# What you will do
Take every line from the listing below that contains "Copier".

# Given records
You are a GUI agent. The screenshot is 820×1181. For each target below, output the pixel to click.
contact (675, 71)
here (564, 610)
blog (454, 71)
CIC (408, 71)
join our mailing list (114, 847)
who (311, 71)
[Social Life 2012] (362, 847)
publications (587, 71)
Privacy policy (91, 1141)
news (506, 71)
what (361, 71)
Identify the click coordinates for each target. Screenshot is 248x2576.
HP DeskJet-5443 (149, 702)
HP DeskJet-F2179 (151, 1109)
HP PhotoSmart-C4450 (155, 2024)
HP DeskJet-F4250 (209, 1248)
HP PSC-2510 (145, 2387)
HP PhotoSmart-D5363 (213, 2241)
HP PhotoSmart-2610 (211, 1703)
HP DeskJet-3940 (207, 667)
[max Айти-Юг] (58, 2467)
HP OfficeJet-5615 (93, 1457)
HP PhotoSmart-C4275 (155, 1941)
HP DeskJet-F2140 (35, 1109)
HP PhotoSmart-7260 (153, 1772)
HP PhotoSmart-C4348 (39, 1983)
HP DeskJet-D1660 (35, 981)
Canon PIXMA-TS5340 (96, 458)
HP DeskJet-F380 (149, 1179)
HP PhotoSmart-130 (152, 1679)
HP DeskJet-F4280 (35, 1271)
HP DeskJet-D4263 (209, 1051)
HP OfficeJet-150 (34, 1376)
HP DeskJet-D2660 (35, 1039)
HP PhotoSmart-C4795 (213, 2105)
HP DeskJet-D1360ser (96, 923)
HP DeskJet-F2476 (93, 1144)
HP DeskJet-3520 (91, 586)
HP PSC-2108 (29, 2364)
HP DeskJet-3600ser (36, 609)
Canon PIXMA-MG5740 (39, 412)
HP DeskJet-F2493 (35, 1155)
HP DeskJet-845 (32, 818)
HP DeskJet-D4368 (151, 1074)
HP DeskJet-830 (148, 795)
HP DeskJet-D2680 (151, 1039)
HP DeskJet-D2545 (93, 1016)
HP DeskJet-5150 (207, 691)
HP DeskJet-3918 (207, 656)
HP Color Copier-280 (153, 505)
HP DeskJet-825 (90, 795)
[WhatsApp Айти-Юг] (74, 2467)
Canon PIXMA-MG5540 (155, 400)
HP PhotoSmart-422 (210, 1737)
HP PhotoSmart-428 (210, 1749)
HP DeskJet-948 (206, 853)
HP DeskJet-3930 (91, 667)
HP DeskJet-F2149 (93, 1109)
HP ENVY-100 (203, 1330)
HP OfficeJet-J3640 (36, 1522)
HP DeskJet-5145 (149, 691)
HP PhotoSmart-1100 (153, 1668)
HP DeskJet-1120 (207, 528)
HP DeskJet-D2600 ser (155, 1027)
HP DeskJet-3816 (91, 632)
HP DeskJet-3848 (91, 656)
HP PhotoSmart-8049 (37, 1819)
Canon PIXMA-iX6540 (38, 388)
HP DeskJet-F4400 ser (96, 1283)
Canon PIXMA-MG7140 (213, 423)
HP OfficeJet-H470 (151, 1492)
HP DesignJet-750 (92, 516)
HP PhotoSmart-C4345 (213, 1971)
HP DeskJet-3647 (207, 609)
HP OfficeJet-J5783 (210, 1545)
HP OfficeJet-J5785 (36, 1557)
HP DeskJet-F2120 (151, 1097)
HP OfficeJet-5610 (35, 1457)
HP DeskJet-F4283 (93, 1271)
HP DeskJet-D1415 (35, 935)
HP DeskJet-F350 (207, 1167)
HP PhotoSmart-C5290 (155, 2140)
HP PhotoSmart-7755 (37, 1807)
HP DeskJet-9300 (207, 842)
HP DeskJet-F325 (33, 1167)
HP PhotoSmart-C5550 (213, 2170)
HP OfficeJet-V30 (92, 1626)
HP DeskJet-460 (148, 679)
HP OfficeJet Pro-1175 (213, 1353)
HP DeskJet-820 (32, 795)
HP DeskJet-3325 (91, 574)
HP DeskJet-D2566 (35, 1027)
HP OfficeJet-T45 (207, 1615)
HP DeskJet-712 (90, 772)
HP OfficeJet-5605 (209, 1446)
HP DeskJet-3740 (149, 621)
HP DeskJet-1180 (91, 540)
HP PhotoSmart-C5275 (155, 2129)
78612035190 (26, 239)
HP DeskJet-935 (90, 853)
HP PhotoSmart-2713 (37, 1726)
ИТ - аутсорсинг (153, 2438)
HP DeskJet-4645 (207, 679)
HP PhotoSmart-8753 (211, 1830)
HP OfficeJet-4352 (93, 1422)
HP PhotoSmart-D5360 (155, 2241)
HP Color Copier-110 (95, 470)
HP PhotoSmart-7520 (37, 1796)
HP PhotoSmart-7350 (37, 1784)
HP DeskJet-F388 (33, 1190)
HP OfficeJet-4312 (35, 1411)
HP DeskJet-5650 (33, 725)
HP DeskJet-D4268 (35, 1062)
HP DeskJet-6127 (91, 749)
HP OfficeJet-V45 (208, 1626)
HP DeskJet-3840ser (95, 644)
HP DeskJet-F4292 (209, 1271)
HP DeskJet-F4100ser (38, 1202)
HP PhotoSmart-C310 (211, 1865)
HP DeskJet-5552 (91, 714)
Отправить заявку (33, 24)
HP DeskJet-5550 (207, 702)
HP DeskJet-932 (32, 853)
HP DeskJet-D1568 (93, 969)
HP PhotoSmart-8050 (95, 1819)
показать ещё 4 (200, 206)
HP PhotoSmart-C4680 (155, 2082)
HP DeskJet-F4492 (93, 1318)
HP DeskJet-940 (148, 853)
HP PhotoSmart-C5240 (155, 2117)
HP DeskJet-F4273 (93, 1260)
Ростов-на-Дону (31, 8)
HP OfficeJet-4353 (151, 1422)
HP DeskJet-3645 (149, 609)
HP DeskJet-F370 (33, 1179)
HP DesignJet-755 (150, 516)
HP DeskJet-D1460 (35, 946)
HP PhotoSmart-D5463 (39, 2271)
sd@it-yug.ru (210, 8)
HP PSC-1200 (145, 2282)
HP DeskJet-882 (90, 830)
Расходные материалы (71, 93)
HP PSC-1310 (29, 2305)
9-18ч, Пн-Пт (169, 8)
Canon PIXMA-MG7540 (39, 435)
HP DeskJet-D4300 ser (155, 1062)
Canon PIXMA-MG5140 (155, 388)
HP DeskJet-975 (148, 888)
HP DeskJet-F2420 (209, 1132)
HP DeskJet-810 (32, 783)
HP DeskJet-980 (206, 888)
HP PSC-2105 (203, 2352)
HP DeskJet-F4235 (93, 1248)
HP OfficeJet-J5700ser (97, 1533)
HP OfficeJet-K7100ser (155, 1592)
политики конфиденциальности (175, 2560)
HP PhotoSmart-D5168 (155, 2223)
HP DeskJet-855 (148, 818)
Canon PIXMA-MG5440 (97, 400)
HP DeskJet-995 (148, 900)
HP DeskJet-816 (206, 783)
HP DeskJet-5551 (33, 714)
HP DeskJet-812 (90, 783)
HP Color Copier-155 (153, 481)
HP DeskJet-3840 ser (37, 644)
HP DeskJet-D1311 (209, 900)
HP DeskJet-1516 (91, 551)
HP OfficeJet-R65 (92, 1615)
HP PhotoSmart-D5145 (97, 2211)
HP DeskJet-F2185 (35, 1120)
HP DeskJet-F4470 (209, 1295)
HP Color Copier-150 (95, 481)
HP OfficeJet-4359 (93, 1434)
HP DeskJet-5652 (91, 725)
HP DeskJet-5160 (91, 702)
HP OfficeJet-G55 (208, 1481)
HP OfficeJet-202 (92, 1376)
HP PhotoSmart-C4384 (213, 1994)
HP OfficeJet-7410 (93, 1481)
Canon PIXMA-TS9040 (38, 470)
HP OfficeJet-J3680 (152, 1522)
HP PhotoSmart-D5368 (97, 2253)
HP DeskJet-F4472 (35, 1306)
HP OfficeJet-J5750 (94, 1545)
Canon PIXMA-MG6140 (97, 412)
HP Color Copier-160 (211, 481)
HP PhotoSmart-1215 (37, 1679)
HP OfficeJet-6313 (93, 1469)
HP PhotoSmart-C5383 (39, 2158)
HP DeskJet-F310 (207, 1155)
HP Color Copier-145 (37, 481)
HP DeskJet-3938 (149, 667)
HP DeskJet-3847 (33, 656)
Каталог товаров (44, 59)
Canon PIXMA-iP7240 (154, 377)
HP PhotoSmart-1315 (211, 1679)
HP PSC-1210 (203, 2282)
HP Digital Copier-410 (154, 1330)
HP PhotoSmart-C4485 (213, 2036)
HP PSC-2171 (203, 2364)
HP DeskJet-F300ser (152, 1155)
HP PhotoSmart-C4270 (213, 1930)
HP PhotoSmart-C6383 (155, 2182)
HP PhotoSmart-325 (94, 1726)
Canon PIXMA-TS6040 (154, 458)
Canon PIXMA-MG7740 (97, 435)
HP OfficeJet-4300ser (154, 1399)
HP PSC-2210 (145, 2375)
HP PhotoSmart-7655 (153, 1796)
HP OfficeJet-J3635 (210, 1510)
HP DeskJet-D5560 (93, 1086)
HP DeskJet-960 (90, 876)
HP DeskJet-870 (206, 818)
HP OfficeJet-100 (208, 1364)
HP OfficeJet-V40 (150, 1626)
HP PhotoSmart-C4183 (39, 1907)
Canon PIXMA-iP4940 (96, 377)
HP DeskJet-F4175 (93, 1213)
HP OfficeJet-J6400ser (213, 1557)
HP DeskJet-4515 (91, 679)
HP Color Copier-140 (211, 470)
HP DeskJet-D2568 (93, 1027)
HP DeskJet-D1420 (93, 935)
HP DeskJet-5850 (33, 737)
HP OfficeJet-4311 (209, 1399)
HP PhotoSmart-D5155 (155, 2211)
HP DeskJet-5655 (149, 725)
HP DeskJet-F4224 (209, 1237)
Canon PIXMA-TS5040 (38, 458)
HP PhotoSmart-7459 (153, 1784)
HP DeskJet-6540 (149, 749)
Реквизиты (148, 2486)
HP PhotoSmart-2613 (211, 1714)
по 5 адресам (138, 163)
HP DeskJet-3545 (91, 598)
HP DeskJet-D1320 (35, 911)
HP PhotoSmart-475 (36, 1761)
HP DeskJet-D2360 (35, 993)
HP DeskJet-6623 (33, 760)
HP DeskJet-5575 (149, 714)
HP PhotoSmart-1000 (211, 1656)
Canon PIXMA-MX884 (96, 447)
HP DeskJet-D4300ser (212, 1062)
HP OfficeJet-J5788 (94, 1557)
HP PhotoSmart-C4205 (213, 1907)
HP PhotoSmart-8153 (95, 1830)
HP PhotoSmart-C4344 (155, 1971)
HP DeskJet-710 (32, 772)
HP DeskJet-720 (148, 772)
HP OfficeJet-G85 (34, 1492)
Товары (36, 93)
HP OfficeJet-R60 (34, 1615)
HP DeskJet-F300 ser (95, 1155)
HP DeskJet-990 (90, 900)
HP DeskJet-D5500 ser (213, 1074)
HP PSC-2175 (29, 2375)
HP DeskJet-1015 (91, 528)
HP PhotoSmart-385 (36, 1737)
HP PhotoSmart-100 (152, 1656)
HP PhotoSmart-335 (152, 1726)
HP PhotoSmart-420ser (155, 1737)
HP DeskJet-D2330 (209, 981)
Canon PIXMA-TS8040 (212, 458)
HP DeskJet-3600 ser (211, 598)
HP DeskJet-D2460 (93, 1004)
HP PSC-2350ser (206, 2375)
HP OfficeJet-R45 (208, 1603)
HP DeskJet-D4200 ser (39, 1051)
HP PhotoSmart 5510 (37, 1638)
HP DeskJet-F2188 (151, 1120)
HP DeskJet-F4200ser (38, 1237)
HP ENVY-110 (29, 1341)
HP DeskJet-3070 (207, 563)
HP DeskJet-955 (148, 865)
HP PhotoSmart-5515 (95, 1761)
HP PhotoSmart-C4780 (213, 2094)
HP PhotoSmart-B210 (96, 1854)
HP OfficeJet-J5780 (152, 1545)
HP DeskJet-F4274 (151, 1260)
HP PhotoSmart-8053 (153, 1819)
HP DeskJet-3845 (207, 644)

# Written answer
HP Color Copier-280 (153, 505)
HP Color Copier-110 (95, 470)
HP Color Copier-155 (153, 481)
HP Color Copier-150 (95, 481)
HP Color Copier-160 (211, 481)
HP Color Copier-145 (37, 481)
HP Digital Copier-410 (154, 1330)
HP Color Copier-140 (211, 470)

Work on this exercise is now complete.